━━━ Material shown ━━━

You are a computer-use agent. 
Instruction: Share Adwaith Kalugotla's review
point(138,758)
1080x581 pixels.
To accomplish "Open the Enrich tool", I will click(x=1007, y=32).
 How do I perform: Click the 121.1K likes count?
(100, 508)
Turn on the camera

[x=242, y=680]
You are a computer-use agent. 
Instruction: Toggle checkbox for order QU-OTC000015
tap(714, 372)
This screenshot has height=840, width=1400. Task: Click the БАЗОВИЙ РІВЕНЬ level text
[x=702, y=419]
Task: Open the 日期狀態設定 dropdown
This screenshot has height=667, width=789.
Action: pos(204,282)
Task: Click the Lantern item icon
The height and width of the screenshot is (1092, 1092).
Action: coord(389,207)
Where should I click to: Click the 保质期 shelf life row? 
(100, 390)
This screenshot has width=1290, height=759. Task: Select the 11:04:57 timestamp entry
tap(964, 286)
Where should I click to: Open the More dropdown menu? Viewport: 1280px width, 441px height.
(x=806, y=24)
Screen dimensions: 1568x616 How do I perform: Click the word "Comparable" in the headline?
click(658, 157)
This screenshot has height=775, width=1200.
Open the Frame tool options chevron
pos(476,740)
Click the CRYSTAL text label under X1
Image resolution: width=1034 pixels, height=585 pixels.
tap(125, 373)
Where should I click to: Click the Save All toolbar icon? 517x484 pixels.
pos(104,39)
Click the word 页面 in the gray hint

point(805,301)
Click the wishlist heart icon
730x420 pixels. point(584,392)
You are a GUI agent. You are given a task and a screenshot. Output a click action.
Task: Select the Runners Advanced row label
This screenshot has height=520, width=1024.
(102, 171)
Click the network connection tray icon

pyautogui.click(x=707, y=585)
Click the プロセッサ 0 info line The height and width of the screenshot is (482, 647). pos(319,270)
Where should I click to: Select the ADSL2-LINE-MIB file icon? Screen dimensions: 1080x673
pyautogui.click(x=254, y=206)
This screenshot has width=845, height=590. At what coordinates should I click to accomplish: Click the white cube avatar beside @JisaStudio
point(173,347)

━━━

The required answer is the exact run of lines above starting at the line with "This screenshot has height=775, width=1200." and ending at the line with "Task: Select the Runners Advanced row label", with both ends present.

This screenshot has height=775, width=1200.
Open the Frame tool options chevron
pos(476,740)
Click the CRYSTAL text label under X1
Image resolution: width=1034 pixels, height=585 pixels.
tap(125, 373)
Where should I click to: Click the Save All toolbar icon? 517x484 pixels.
pos(104,39)
Click the word 页面 in the gray hint

point(805,301)
Click the wishlist heart icon
730x420 pixels. point(584,392)
You are a GUI agent. You are given a task and a screenshot. Output a click action.
Task: Select the Runners Advanced row label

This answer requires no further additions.